子供の頃、両親を吸血鬼に殺された。幼かった俺は堪えられない恐怖感を覚えて気絶した。

気絶した後、何があったのかはわからない。だが、俺は父さんと母さんを殺した吸血鬼を殺していた。胸を引き裂いて心臓をえぐり、握り潰した。

何故俺は吸血鬼を殺したんだろう?

何故吸血鬼は父さんと母さんを殺したんだろう?

何故人狼と吸血鬼は争わなければいけないのだろう?


何故?


『神様がそうお創りになられたんだよ』


微かに残る記憶から想像するに父さんならこう言っただろう。

でも、何故?何故俺達をこんな血に塗れる悲しい存在にしたんだろう?


何故?



















子供の頃から人狼は敵だと教わってきた。
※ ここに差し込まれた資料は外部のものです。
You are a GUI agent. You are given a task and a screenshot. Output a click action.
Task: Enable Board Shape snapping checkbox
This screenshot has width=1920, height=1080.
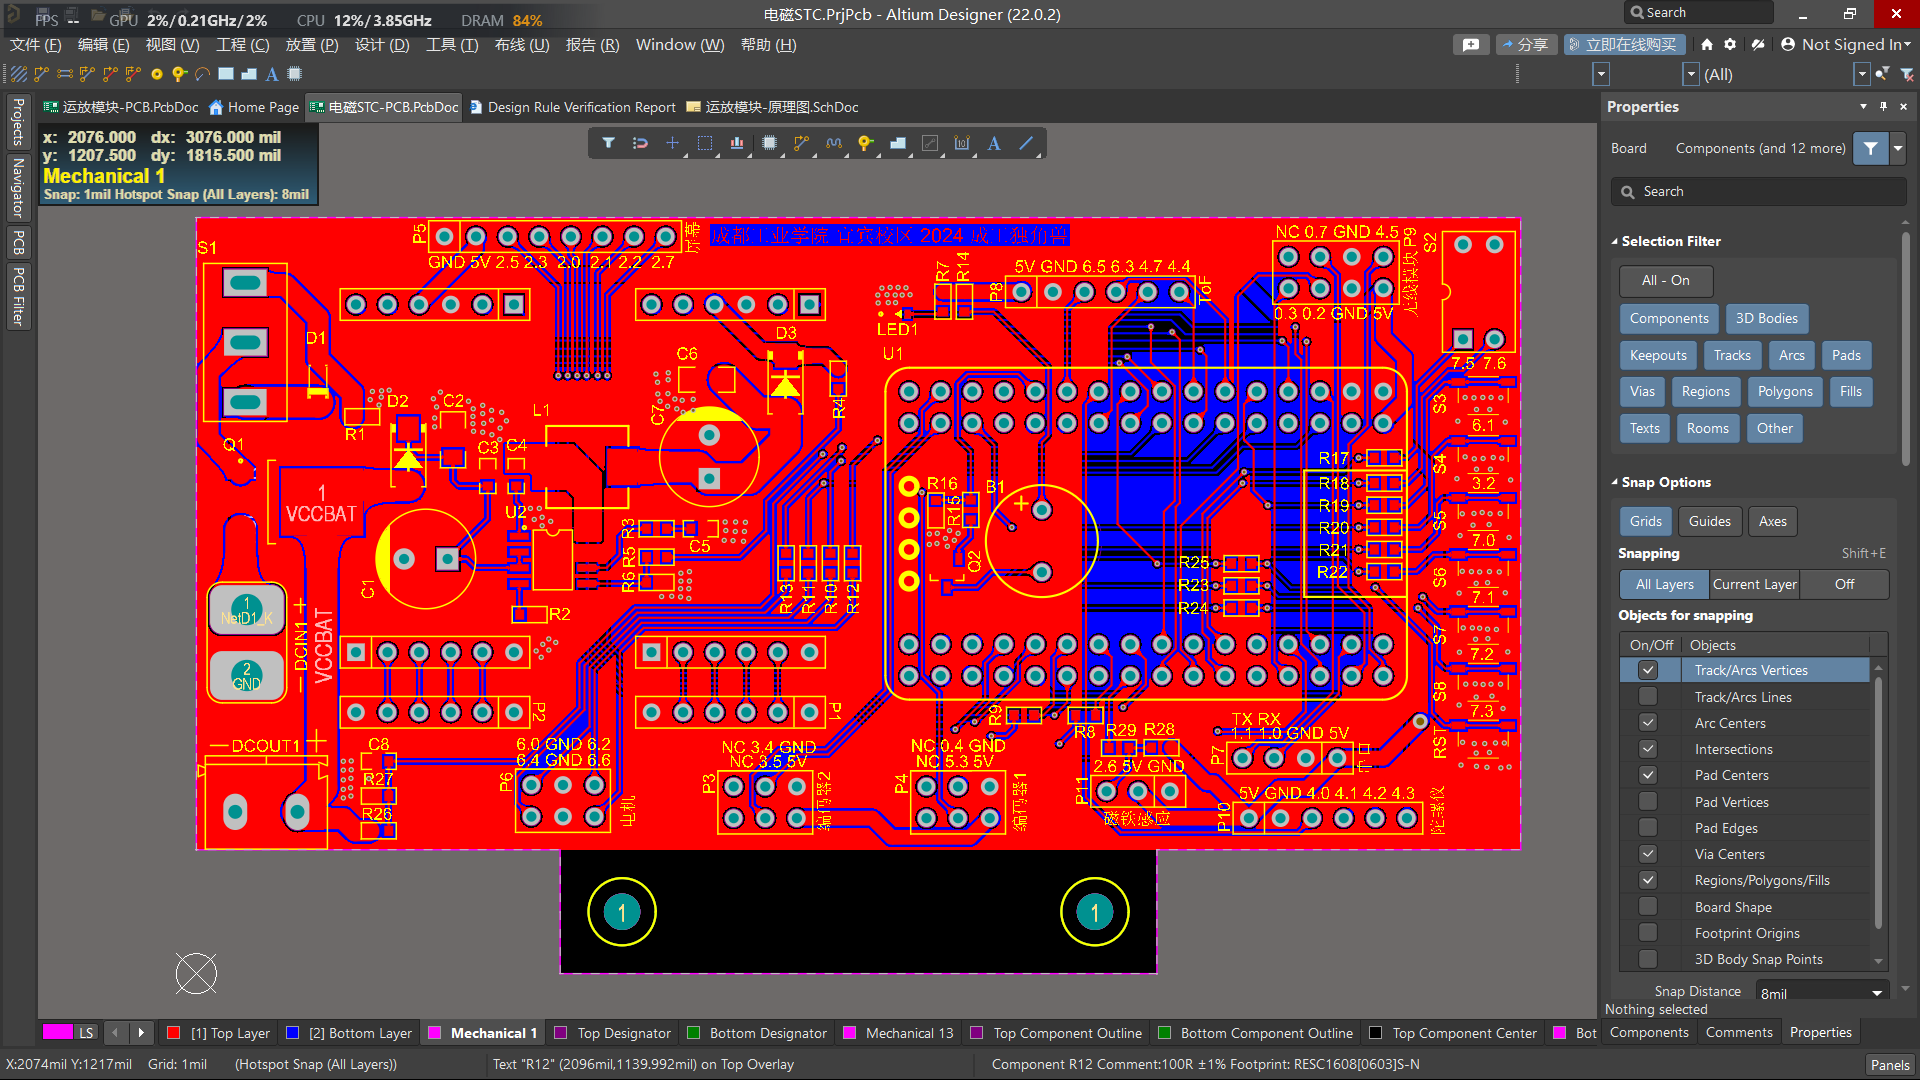click(x=1648, y=907)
私は初めて人狼を見た“あの日”まで醜い毛むくじゃらの獣を想像していた。確かに皆黒や茶色をしていて野蛮な種族だと思った。

でも、銀色の人狼が橋に現れた時、戦慄を覚えた。


なんて美しいんだろう


お母様と美しい人狼は戦った。仲間や敵の血で紅く染まる橋の上で。

お母様は本当に美しかった。吸血鬼の中には醜い姿の者もいたけれど、お母様は天使のように美しかった。それに負けず劣らない銀色の人狼。

この世のものとは思えない戦いは、そうまるで愛し合う男女が音楽に合わせて踊るようだった。


あの純白の月さえも紅く染める血吹雪も……















純白の月が星の海に浮かんでいる。“あの日”と相変わらず無関心を決め込んでいる。

石橋の上ではフェンとレナが見つめ合っていた。

あの時、ゲイルはどんな願いを持ってこの場所に立っていたのだろうとフェンは思った。


『自分の願いのために戦え』


見つめる視線の先にはレナが不思議な表情で立っていた。悲しみのような怒りのような。

レナは静かに剣を抜いた。月明かりで煌めく刃と紅く染まる刃紋が美しい。“あの日”ゲイルを貫いた剣だとすぐにわかった。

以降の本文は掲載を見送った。